Unibank, AtaBank, DemirBank among 5 Azerbaijani banks placed under special supervision

Unibank, AtaBank, DemirBank among 5 Azerbaijani banks placed under special supervision
The steep depreciation of the Azerbaijani manat that started in 2015 coupled with a recession on low oil and gas prices have badly hit Azerbaijani banks.
By bne IntelliNews May 31, 2017

bne IntelliNews has learned the identity of three of the five Azerbaijani banks that have been placed under special supervision from local banking sources who asked to remain anonymous, namely Unibank, AtaBank and DemirBank.

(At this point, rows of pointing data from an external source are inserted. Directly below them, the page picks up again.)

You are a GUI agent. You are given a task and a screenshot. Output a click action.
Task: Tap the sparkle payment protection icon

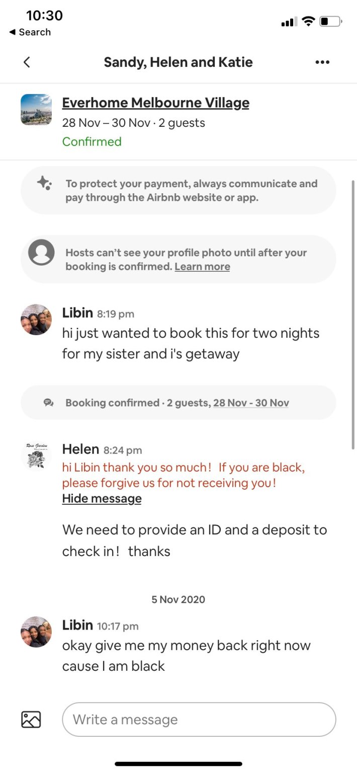pyautogui.click(x=44, y=184)
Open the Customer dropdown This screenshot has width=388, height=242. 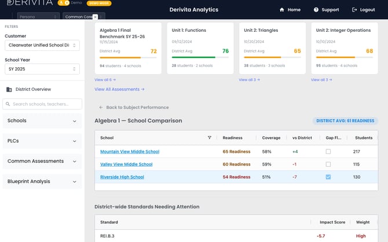pyautogui.click(x=42, y=45)

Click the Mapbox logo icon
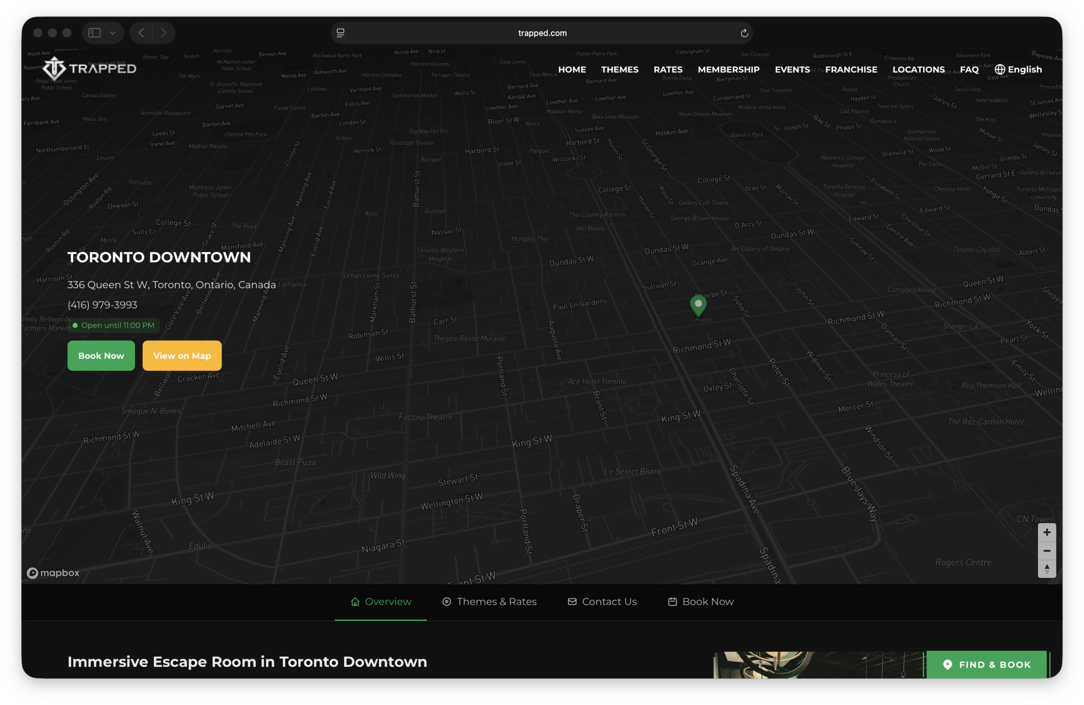tap(32, 573)
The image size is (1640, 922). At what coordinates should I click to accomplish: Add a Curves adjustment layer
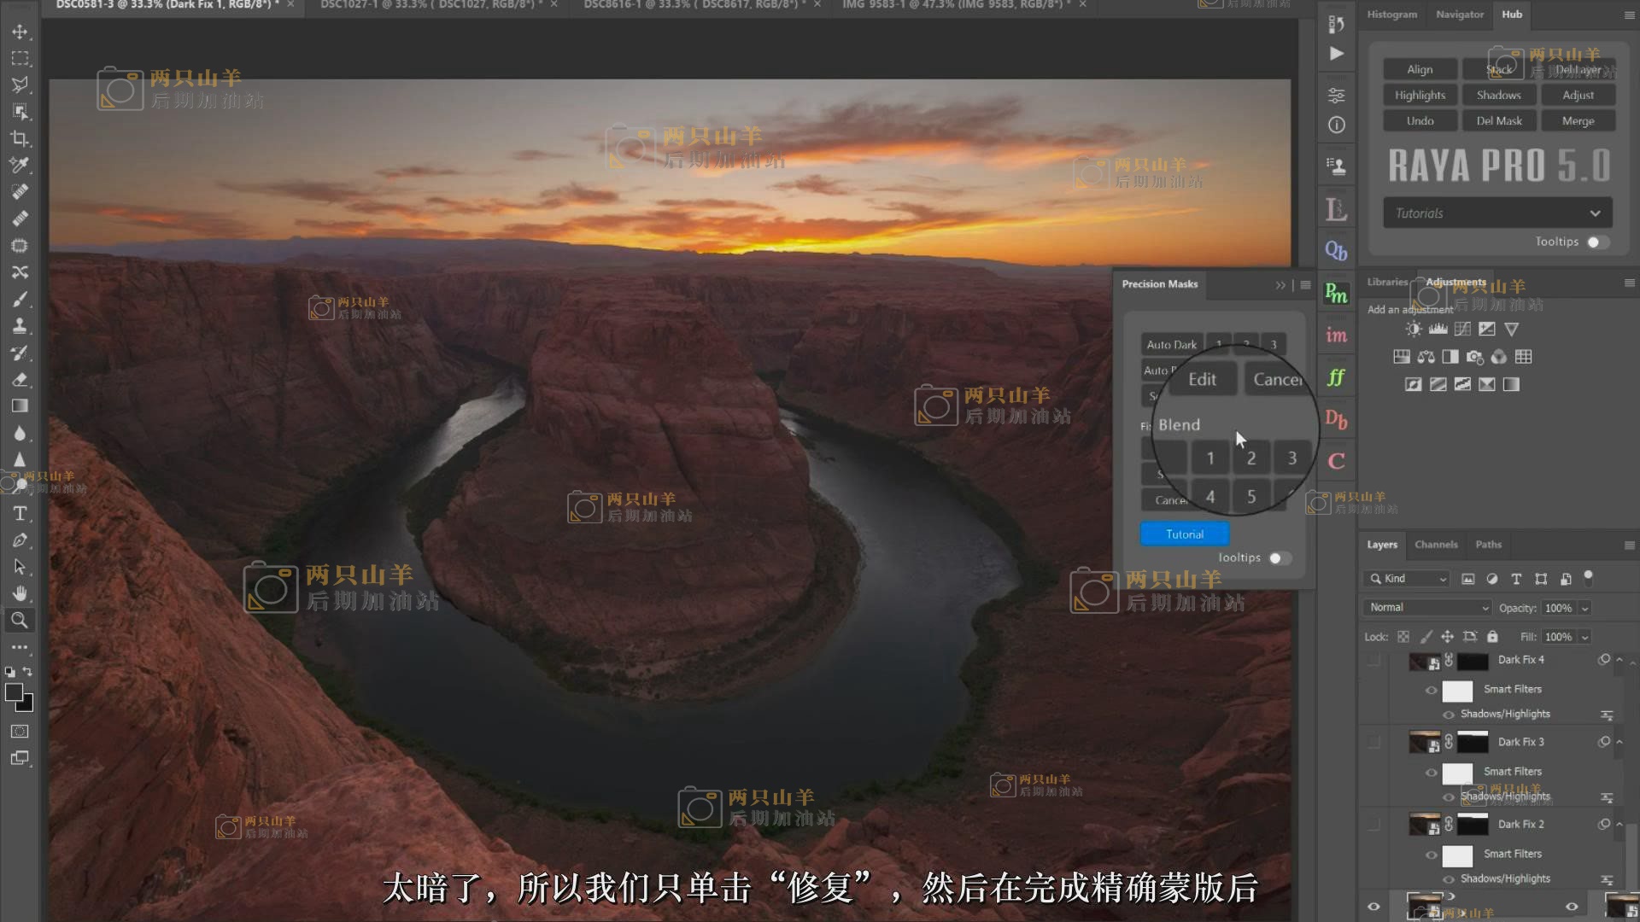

The Azerbaijani financial authorities have placed five banks with capitalisation-related problems under special supervision, Rufat Aslanli, chairman of the financial markets regulator in Azerbaijan, told journalists on May 30, according to Report news agency, without naming the banks.

Local sources named Unibank, AtaBank and DemirBank as three of the banks, the latter of which is now being considered by the European Bank for Reconstruction and Development (EBRD) for a recapitalisation worth $41mn (AZN70mn), local banking sources told bne IntelliNews. The EBRD is already a shareholder with a 25% stake in the medium-sized Azerbaijani lender, which was on the verge of default in November, according to Fitch Ratings. Dutch development finance company FMO is also a 10% shareholder in DemirBank.

Aslanli’s statement comes amid rising concerns about the entire Azerbaijani banking sector after its largest lender, International Bank of Azerbaijan (IBA), defaulted on its foreign currency obligations in early May. The steep depreciation of the Azerbaijani manat that started in 2015, coupled with an economic recession prompted by low oil and gas prices, have affected the whole Azerbaijani economy and the banking sector in particular. Problem loans in the sector now comprise 30% of all loans, according to Moody’s Investors Service.

In 2016, the government revoked the licences of 11 of the country’s 44 lenders due to low capitalisation and the violation of prudential norms. Earlier this year, AccessBank, the country's fifth largest lender and previously a strong bank owned in part by international financial institutions, had its viability rating reduced to ‘f’ by Fitch Ratings after the share of non-performing loans in its portfolio rose to 27%.

Unibank is the sixth largest bank in Azerbaijan by assets, while AtaBank is the country’s ninth largest lender.

According to local sources, the Azerbaijani authorities are looking to merge AtaBank with another small bank, the Caspian Development Bank (CDB). In April, CDB announced on its website that the managements of the two banks were assessing the possibility of a “reorganisation”.

bne IntelliNews contacted the EBRD to confirm speculation that it is looking to turn some $41mn that it has given DemirBank in loans into share capital. The EBRD had not responded by press time.  

In his statement, Aslanli also decried the high interest rates that banks charge businesses for loans. They reportedly average from 22% to 26% for loans in Azerbaijani manats and from 13% to 15% for foreign currency-denominated loans.